He did not finish his sentence. He did not have to state, one more time, the danger hanging over Ea and all of Eluru: that if Angra Mainyu were loosed upon the universe, a dark age lasting forever would descend upon all the stars, and the Ieldra would be forced to put an end to their glorious creation.
‘I cannot believe that will ever be,’ Abrasax said, looking at me. ‘I must believe Ayondela Kirriland’s prophecy: “The seven brothers and sisters of the earth with the seven stones will set forth into the darkness. The Lightstone will be found, the Maitreya will come forth, and a new age will begin.”’
He nodded his head as if in agreement with one side in an ongoing argument that he held with himself. Then he said, ‘The first half of the prophecy has already come to pass, for who can doubt that a new age will soon begin, whether for good or ill? I do not doubt the final part of the prophecy: “A seventh son with the mark of Valoreth will slay the dragon. The old world will be destroyed and a new world created.”’
‘But, Grandfather,’ Maram said, ‘a scryer’s words are like a cat’s eyes: they can change colors, depending on how one looks at them. Val has already slain the dragon. A real dragon, of flesh and blood and fire. In Argattha, he put his sword into Angraboda’s heart, and killed that monster’
‘But is that the dragon of which the prophecy speaks?’ Abrasax asked him.
‘You tell me!’
‘I shall tell you this,’ Abrasax said, pointing at the bandage that Master Juwain had plastered above my eye. ‘Val has been cut on his forehead, in the same place, yet a third time in his life. The mark of Valoreth, indeed! We should all take great hope from this miracle. As we should pay close attention to the ordering of the lines of Ayondela’s prophecy: “The Lightstone will be found, the Maitreya will come forth” – and only then will the dragon be slain. But slain how, I ask you? Not, I hope, by a sword through Morjin’s heart. Not by that sword, which Val holds in his hands. I pray it will be as Bemossed has said: that Morjin can be aided to turn back to the light. And if he can be, then the Dragon will truly be slain, for Morjin’s evil self will perish, and the Great Red Dragon will be no more. And Morjin will stand radiant and good, as he was born to be.’

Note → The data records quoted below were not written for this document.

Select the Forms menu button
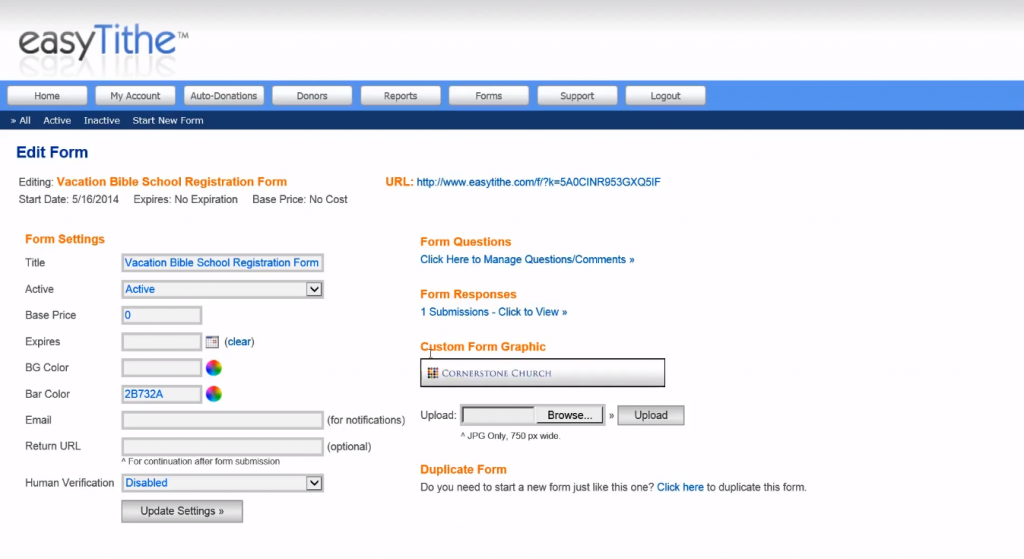 click(488, 96)
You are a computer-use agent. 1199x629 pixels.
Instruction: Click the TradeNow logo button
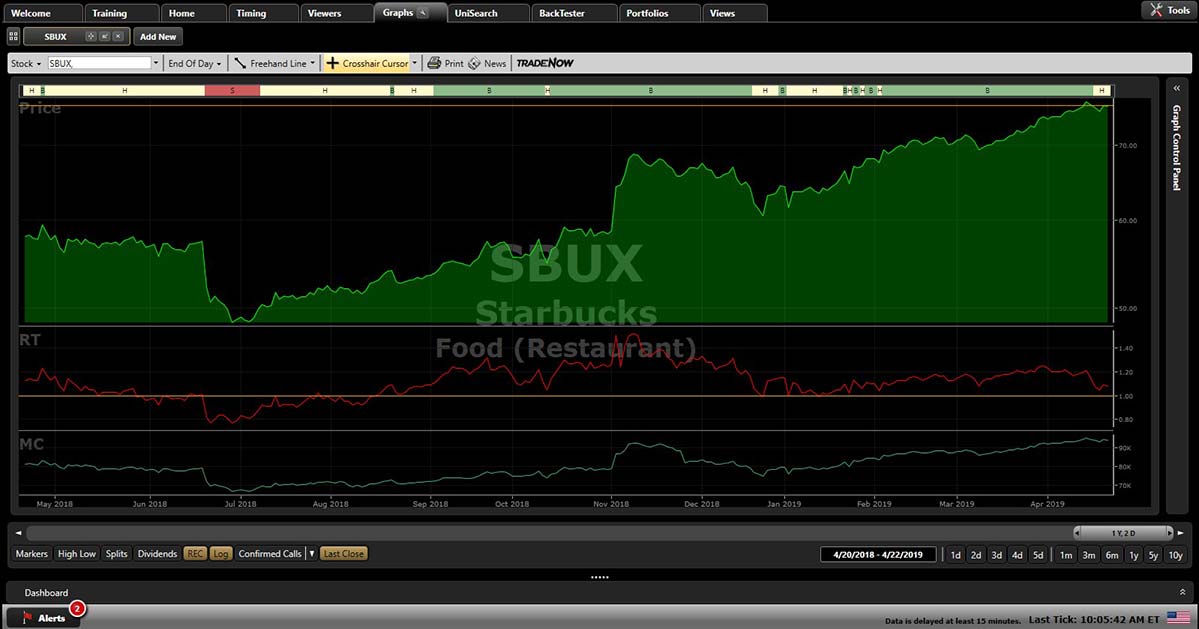click(545, 63)
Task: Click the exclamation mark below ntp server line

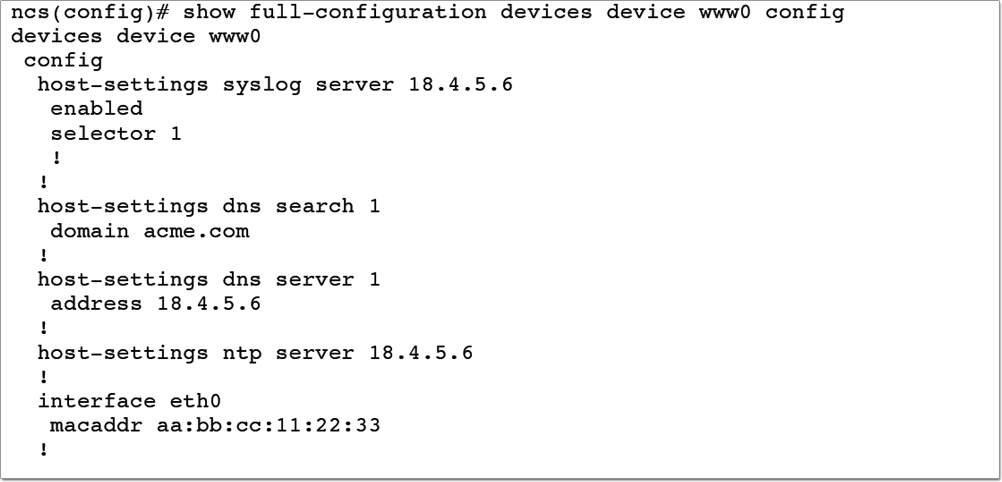Action: click(x=43, y=377)
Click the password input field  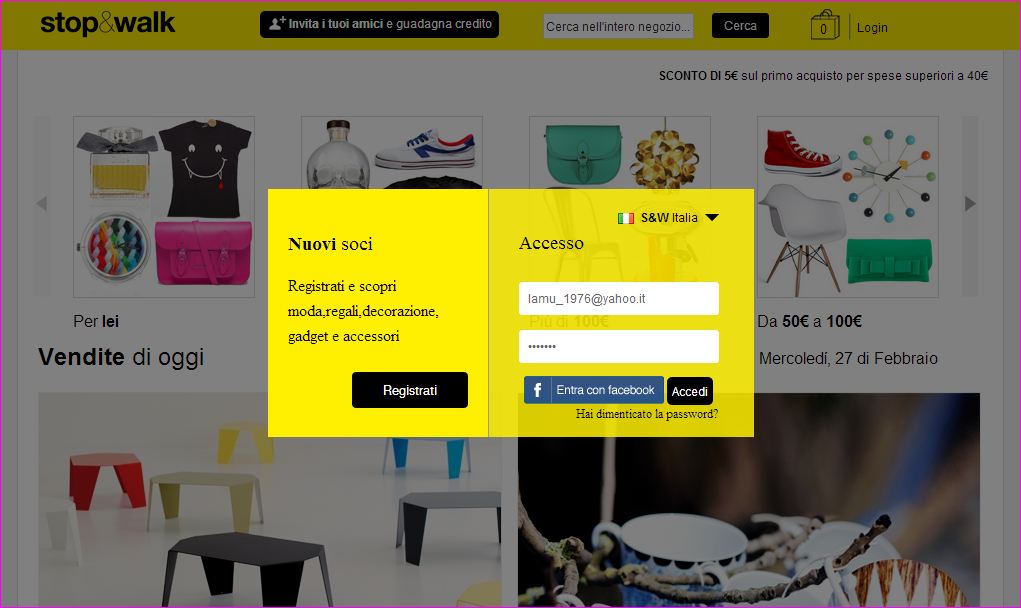[x=619, y=346]
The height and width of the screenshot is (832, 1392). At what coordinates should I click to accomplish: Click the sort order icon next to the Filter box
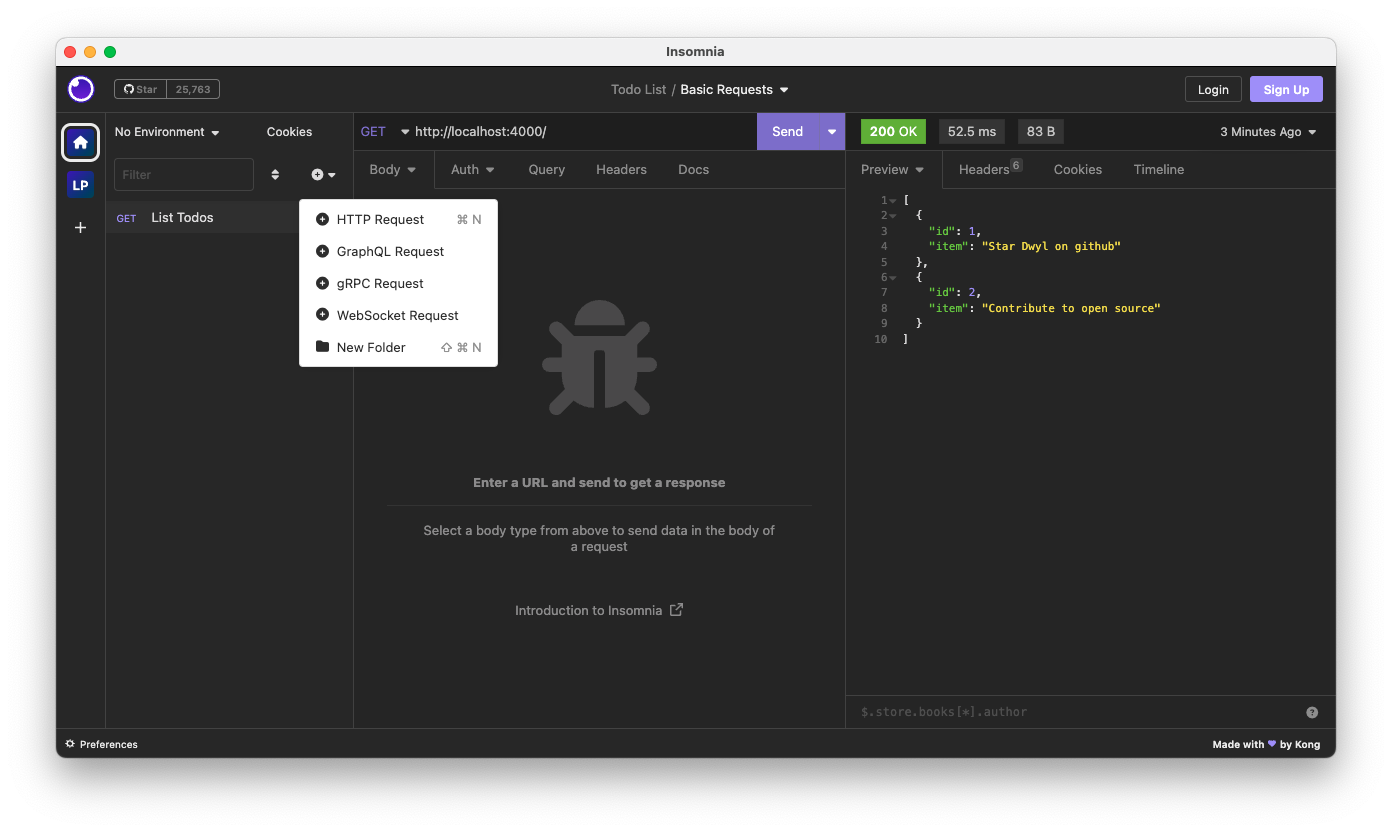[275, 174]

For a while we all sat quiet and unmoving at my council table. The sun’s fierce rays pierced through the thin, woven fibers of my tent. Outside, men were singing out the verses of the old epic that told of Aramesh’s defeat of Morjin.
Then Kane stood up and began pacing back and forth like a tiger locked in a cage. Beneath his taut, sunburnt skin, his muscles bunched and relaxed in rhythm with the pounding of his savage heart. At last, he paused by Abrasax’s chair, and fixed him with his black, blazing eyes.

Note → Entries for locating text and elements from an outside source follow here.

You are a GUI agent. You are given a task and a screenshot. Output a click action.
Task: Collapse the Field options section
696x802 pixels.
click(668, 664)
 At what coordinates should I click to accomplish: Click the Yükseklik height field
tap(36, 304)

‘So,’ he said. His voice rumbled up out of him like molten rock from a crack in the earth. ‘You reopen the old argument. The old, old argument.’
Only a day before, Master Juwain had pulled an arrow from his lung; the immense vitality pouring out of him suggested that he had forgotten this insult to his flesh. But I sensed him reliving grievances as ancient as the stars – and much else, too. His eyes grew clear and bright, and sad, and I saw looking out through them a strange and ancient being.
‘There was a man,’ he said. His voice flowed out rich, deep, fiery and pained. ‘Ha – a man who had once been a man. A warrior of the spirit, for he lived in obedience with the One’s law that the Elijin are not permitted to slay. He, too, believed that a great soul could be turned back toward the light.’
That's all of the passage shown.